Abortion has been observed in many species as a response to severe physiological stress. Starvation may result in abortion as a protective mechanism to conserve the maternal animal’s own body reserves. Stresses associated with transport, close housing, sudden reduction or change in food and water intake, and other debilitating factors will cause abortion in pregnant mares, especially during the middle of pregnancy (Roberts, 1980). Miller (1980) notes that abortion in emaciated cattle may occur, but that abortion or premature delivery in these cases does not preserve the life of the anima1. Rather, it heralds a terminal event. The report recommends the induction of parturition at an earlier stage in these animals.
Glucocorticoids administered in repeated doses over several days have been used to stimulate abortion in the last trimester of pregnancy in horses (Roberts, 1980). In contrast, similar treatments have no effect on the termination of pregnancy in many other species. Administration of exogenous adrenocorticotrophin (ACTH) or corticosteroids can disrupt implantation and fetal development in sheep and rats. Currently, it is difficult to predict the concentration of adrenal hormones released during a specific stressful event, and whether the levels would be sufficient to result in abortion (Moberg, 1985).
Several forms of glucocorticoids (dexamethasone, prednisolone, triamcinolone) were routinely used to combat shock in debilitated sea otters during the EVOS. Use of these drugs in females was discontinued after it was suspected that corticosteroids contributed to the high incidence of abortion and stillbirths in the centers. To evaluate this, we compared the outcome of pregnancies for otters receiving and not receiving steroids during rehabilitation (Table 8.2). The total number of otters in this study was relatively small and many other variables influenced the condition of the pregnant animals. In general, survival rates were comparatively better for females receiving corticosteroids at admission. The rates of stillbirths and neonatal deaths were similar for both groups. Based on these results, corticosteroid administration should be considered.
During the EVOS, live pups were taken from twelve females which were unable to care for them during the first few hours after birth.

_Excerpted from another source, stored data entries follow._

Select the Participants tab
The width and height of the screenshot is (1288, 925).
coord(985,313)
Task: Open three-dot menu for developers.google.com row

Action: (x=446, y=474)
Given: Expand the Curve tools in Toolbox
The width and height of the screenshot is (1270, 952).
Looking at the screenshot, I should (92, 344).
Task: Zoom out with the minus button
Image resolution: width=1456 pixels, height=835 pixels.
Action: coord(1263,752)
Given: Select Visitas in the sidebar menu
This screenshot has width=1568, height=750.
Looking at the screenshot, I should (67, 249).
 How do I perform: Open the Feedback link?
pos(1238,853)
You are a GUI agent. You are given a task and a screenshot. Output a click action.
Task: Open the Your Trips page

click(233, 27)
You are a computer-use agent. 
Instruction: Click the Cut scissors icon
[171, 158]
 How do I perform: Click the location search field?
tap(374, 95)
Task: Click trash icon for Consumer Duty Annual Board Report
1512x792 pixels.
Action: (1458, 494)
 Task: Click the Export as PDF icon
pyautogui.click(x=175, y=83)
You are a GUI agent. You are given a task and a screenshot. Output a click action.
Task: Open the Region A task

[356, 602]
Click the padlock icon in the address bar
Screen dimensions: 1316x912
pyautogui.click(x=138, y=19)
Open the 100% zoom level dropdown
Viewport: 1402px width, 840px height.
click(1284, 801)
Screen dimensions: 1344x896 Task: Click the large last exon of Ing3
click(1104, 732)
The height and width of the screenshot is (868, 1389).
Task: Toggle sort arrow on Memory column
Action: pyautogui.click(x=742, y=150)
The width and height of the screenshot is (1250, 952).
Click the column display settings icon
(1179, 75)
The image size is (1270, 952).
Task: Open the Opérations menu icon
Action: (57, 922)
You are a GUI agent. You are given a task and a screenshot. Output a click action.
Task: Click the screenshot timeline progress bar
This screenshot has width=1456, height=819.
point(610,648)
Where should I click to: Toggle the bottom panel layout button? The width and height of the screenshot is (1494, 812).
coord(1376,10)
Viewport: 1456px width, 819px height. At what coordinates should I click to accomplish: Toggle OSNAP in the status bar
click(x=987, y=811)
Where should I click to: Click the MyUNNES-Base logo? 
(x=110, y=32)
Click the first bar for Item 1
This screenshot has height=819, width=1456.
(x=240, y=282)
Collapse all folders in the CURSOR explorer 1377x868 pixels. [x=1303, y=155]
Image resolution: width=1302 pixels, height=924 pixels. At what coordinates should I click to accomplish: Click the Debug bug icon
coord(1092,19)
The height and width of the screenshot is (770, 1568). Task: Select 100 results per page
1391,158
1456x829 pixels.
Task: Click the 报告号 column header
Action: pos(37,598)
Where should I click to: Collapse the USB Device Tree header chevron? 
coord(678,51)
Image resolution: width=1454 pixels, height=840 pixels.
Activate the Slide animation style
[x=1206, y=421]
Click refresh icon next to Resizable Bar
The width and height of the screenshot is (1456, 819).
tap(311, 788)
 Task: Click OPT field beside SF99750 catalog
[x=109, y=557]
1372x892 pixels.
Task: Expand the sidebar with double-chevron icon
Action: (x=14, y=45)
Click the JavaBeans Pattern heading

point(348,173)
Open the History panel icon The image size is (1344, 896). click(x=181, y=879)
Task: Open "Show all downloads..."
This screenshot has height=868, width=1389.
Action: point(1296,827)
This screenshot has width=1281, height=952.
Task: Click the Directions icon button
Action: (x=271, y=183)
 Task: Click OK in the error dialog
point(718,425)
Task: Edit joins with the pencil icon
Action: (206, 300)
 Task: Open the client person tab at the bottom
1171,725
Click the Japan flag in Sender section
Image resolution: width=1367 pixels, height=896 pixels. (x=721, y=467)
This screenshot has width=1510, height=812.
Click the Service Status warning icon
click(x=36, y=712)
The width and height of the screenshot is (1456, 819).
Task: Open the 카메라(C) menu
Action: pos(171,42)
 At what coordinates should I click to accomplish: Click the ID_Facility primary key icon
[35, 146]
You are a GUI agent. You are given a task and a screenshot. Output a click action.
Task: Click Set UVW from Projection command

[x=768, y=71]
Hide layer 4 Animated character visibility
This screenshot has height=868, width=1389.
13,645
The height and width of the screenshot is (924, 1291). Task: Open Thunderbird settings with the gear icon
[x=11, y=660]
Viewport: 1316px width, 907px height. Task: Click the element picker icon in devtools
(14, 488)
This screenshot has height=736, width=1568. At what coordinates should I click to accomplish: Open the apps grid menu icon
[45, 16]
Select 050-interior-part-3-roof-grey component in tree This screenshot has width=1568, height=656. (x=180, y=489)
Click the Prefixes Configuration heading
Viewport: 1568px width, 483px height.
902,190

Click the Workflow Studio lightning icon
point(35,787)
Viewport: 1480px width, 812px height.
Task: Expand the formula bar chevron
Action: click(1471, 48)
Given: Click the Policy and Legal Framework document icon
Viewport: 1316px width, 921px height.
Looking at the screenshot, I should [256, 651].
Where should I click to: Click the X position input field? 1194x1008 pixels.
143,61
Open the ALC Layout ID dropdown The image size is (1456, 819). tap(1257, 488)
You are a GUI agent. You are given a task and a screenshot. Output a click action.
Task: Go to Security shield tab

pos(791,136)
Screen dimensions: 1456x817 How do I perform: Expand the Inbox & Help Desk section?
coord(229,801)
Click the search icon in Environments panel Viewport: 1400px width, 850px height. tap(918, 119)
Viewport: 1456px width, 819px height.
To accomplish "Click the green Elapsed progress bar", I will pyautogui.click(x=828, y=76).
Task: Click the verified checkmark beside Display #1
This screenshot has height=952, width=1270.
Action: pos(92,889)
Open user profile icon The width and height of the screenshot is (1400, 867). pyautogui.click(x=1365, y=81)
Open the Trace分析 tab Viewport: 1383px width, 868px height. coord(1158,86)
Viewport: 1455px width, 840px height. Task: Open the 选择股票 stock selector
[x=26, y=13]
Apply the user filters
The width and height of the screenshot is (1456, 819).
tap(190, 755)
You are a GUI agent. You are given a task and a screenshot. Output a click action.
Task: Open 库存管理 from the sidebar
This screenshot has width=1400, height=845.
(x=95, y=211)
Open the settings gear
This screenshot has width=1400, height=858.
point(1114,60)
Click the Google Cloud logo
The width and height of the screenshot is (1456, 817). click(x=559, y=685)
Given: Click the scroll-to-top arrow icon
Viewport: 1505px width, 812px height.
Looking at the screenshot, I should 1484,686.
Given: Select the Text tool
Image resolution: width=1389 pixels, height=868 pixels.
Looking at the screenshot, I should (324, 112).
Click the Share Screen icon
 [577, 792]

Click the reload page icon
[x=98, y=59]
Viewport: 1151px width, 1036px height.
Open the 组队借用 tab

Most of these neonates were never able to nurse and were hypothermic due to the inability of the mother to keep the pup’s fur properly groomed. Newborn pups are susceptible to chilling and may drown or be injured if the female is inattentive. Pups which become hypothermic due to poor grooming or immersion in water are very difficult to stabilize. Only one of the pups removed from its mother survived. It was transferred to Point Defiance Zoo and Aquarium where it died at about four months of age. The poor viability of pups born to debilitated otters at the centers is not surprising, but the effect of oil exposure, capture stress, medical treatments, husbandry techniques, and natural maternal abilities on survival remain uncertain. Although maternal survivorship dramatically improved once the oil weathered, the mortality in the offspring remained high. Viable pups were not delivered in the rehabilitation centers until nine weeks after the oil spill. Fifty percent of the deliveries after this period still resulted in death of the offspring, although no further maternal deaths occurred.
Dystocia (delayed or difficult delivery of a full term fetus) is a potential problem in a rehabilitation center. At least two sea otters treated during the EVOS experienced difficult labor. Oxytocin and calcium injections were administered to one of these females in an effort to strengthen contractions, but the effect was questionable. Both otters eventually delivered very large, stillborn pups following more than twenty-four hours of labor. The untreated female subsequently developed a purulent vaginal discharge and was given antibiotic injections for several days before making a full recovery. A captive sea otter housed for more than two years in a seaquarium had to be assisted with the delivery of a large, stillborn fetus after several hours of unproductive effort. This otter sustained pelvic trauma which resulted in paralysis; death occurred several days later (Vancouver Aquarium Animal Care Department, personal communication). Cesarean section may be performed using fentanyl/diazepam sedation and standard surgical procedures if dystocia is determined to be life threatening.
Uterine torsion has not been reported as a cause of mortality in wild sea otters but has been observed and surgically corrected in an otter housed in a seaquarium (T. D. Williams, Monterey Bay Aquarium; personal communication). The high incidence of uterine torsion observed during the EVOS was a definite concern. The weight of the gravid uterus may not be properly supported when the otter is out of water; transport for prolonged periods in kennel cages while the otter struggles may result in torsion. Excessive rolling and violent activity during capture or while under sedation may also predispose the female to this condition. Female otters in advanced pregnancy should be moved with care and observed closely for signs of abdominal distress. Early surgical intervention is required for correction once torsion has occurred. Prevention or early detection is important.